Nicholas C. Zakas is a front-end consultant, author, and speaker. He worked at Yahoo! for almost five years, where he was front-end tech lead for the Yahoo! homepage and a contributor to the YUI library. He is the author of Professional JavaScript for Web Developers (Wrox, 2012), Professional Ajax (Wrox, 2007), and High Performance JavaScript
(O’Reilly, 2010). Nicholas is a strong advocate for development best practices including progressive enhancement, accessibility, performance, scalability, and maintainability. He blogs regularly at http://www.nczonline.net/ and can be found on Twitter via @slicknet.

Longer Bio

Nicholas C. Zakas is a web software engineer who specializes in user interface design and implementation for web applications using JavaScript, Dynamic HTML, CSS, XML, and XSLT. He spent nearly five years at Yahoo! in various roles, including principal front end engineer for the Yahoo! homepage and contributor to the Yahoo! User Interface (YUI) library, having written the Cookie Utility, Profiler, and YUI Test.

Nicholas is the author of Professional JavaScript for Web Developers and High Performance JavaScript, a co-author on Professional Ajax, and a contributor to Even Faster Web Sites. He has also written several online articles for WebReference, Sitepoint, and the YUI Blog.

Nicholas regularly gives talks about web development, JavaScript, and best practices. He has given talks at companies such as Yahoo!, LinkedIn, Google, Netflix, and NASA, and conferences such as the Ajax Experience, the Rich Web Experience, and Velocity.
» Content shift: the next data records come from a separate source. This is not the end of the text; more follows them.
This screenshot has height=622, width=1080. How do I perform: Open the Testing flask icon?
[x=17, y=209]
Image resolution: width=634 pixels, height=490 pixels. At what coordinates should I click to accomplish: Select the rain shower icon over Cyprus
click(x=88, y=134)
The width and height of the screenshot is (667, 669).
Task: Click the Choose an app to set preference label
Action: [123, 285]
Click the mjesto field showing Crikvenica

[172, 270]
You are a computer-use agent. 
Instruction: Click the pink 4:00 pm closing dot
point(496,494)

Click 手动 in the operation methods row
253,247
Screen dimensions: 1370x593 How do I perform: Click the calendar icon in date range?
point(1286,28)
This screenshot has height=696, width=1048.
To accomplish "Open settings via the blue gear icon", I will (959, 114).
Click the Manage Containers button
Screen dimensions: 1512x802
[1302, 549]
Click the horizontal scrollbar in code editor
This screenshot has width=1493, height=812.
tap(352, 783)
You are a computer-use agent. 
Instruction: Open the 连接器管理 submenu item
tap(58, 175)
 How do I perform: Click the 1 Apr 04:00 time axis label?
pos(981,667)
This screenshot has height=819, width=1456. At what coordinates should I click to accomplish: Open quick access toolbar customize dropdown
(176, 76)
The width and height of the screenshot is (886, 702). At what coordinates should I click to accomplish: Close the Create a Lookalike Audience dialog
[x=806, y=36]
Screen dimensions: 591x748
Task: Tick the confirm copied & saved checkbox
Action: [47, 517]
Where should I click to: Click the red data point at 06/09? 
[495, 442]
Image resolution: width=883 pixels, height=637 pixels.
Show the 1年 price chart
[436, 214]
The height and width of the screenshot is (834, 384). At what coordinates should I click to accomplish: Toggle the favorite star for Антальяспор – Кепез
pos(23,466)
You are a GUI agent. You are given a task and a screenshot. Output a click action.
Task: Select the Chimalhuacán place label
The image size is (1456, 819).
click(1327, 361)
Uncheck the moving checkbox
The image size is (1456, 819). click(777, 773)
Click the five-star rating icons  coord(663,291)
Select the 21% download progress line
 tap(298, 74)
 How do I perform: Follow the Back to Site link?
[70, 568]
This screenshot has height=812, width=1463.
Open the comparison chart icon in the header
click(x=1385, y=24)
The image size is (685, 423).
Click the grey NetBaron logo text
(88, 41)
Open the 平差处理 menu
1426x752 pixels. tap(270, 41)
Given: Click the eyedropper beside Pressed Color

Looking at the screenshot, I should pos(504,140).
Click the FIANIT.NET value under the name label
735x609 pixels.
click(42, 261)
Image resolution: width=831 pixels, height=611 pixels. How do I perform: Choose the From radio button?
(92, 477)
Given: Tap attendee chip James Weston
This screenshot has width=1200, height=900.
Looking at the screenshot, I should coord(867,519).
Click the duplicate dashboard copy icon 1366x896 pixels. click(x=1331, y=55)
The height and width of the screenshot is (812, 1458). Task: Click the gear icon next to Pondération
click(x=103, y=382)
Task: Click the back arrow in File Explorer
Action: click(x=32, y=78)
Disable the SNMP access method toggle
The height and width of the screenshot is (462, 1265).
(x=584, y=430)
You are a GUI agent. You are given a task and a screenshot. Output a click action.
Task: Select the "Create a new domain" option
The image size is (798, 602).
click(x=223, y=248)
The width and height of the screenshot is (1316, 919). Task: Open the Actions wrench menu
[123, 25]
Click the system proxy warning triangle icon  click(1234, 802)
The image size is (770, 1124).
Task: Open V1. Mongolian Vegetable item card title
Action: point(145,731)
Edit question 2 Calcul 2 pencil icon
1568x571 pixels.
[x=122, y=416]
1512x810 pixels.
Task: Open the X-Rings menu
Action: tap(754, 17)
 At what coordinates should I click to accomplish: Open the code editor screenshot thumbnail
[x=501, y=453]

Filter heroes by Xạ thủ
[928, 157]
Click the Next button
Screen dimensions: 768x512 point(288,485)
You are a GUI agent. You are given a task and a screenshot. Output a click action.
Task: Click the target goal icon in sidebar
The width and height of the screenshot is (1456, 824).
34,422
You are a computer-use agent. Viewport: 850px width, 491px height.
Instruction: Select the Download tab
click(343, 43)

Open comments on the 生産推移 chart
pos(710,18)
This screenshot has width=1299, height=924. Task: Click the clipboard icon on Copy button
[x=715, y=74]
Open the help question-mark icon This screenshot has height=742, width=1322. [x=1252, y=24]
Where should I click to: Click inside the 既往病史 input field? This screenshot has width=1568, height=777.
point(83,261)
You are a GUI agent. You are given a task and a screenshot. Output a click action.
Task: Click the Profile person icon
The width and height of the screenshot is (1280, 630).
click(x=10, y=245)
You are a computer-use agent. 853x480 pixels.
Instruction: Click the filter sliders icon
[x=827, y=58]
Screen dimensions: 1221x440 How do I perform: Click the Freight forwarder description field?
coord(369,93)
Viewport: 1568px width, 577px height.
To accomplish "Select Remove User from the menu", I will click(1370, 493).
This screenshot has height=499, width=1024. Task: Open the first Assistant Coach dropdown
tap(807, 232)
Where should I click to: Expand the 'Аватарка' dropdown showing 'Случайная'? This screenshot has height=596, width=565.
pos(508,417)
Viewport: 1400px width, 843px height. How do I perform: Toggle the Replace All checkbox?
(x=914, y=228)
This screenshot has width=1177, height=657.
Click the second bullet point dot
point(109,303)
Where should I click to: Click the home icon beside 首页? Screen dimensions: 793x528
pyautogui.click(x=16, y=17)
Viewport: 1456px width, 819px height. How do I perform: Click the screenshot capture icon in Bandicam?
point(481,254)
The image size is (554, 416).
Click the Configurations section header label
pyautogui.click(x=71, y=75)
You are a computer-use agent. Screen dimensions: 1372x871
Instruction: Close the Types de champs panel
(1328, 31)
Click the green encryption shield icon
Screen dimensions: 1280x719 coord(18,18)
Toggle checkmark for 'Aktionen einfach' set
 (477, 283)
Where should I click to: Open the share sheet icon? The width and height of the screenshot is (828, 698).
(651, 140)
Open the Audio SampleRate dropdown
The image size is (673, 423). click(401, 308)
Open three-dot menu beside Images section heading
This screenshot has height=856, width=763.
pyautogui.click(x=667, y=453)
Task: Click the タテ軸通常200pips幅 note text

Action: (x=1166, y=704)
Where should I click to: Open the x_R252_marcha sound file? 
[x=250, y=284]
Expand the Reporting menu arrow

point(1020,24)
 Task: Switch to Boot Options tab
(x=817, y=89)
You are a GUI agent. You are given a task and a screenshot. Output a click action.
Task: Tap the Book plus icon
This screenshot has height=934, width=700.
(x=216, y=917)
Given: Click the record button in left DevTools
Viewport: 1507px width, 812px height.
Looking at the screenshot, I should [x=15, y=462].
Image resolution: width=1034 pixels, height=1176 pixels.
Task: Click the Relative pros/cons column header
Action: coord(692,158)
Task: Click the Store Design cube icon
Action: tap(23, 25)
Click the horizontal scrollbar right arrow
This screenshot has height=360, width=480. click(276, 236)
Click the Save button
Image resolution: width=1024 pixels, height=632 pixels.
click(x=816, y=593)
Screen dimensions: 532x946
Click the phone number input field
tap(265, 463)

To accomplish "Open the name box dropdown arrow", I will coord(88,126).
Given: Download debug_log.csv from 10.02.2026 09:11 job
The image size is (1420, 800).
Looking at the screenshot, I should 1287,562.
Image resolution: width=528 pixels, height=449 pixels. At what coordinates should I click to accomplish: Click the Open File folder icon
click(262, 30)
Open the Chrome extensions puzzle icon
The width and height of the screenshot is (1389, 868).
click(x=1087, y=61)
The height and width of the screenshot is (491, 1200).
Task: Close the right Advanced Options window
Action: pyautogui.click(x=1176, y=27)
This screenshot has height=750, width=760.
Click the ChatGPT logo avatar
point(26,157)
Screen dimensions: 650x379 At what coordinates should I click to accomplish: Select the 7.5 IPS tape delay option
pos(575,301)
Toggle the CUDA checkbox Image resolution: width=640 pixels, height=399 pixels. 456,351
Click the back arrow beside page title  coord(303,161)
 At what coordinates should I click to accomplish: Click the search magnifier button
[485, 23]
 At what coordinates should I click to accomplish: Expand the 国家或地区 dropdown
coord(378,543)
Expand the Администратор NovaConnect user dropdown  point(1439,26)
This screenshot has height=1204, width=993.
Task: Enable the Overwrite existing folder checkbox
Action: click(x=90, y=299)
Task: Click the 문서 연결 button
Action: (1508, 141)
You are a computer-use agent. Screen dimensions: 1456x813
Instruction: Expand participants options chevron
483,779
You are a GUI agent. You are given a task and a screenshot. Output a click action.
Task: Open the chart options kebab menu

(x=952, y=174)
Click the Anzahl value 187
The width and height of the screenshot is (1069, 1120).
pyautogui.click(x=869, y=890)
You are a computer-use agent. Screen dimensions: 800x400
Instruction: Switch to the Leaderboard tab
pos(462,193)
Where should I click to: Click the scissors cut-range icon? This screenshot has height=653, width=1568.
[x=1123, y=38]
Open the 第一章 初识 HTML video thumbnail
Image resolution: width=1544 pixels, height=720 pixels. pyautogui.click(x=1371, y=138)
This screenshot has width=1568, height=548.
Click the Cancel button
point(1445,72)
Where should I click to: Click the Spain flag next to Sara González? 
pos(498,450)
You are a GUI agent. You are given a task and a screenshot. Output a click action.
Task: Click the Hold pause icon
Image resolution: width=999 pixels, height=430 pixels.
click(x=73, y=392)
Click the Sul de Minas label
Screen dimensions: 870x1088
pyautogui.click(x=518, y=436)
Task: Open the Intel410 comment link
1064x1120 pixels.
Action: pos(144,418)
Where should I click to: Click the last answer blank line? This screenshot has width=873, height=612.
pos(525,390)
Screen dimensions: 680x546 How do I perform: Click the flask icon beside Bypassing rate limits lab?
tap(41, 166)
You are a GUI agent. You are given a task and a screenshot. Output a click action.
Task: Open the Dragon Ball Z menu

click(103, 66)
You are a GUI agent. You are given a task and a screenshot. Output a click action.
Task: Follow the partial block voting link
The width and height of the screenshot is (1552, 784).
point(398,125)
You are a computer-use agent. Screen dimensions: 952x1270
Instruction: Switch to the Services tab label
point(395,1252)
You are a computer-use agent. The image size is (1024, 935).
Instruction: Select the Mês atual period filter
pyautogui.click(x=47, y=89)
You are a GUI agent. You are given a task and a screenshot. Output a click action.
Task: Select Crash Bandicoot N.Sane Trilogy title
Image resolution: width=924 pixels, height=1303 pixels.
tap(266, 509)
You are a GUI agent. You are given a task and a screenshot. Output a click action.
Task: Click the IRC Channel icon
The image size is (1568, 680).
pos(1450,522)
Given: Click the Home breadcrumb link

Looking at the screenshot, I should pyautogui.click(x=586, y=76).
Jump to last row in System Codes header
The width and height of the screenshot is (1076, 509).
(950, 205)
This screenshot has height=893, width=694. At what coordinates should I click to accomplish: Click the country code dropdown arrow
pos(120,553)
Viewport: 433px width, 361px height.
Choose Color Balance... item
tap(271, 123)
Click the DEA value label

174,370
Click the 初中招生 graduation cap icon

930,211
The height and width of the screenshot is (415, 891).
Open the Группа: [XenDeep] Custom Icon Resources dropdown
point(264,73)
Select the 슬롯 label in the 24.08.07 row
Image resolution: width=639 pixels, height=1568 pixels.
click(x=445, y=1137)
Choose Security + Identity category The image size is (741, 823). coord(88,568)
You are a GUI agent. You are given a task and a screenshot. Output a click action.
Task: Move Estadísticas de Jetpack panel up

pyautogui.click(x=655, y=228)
Nicholas considers his biggest contribution to the Web as a whole to be a set of changes to HTML5 that were made in response to the problems outlined in his post, Empty image src can destroy your site. He is now listed in the acknowledgments section of HTML5 for this contribution. He is also listed in the acknowledgments section of the Selectors API, but has no idea why.

Through his writing and speaking, Nicholas seeks to teach others the valuable lessons he’s learned while working on some of the most popular and demanding web applications in the world. He firmly believes that no difficult problem should need to be solved more than once.

Nicholas also hates writing in the third person, but thinks it comes off as more professional to casual observers.

Interests

  • JavaScript
  • Web application performance
  • Web accessibility
  • Software architecture
  • Test-driven development
  • Development best practices

What Others Say

“…there are a lot of people who are really awesome JavaScript developers but few, in my opinion, who have the experience in a large-scale environment. Nicholas has that, as the principal front-end engineer for Yahoo! and that’s knowledge worth nabbing. And if you’ve watched his presentations, you know he can teach.” – Rey Bango

“[I imagined] that I was at university and that Douglas Crockford was the insanely popular genius professor that showed up late for lectures, and then either spoke too fast or else mumbled a lot, and then locked himself in his office refusing to answer the door during office hours while he worked on his Next Big Thing that would make everyone oooh and aaah and validate his brilliance. Meanwhile, in that same imaginary university, Nicholas Zakas was the graduate student that served as the TA to that class–and he happened to be equally brilliant and super-accessible and willing to take the time out to explain it all in a way that was thorough and comprehensible.” – Rob Friesel Jr.

Employment

I generally don’t respond to correspondence from recruiters, especially if they’re also asking me if I know anyone else to fill a particular role. If your company is interested in me, I expect to hear from someone other than a recruiter: the hiring manager, the director of engineering, the CTO, or the CEO. Even then, please be sure you know who I am and what I do before contacting me. There’s a lot of information on this site, use it wisely!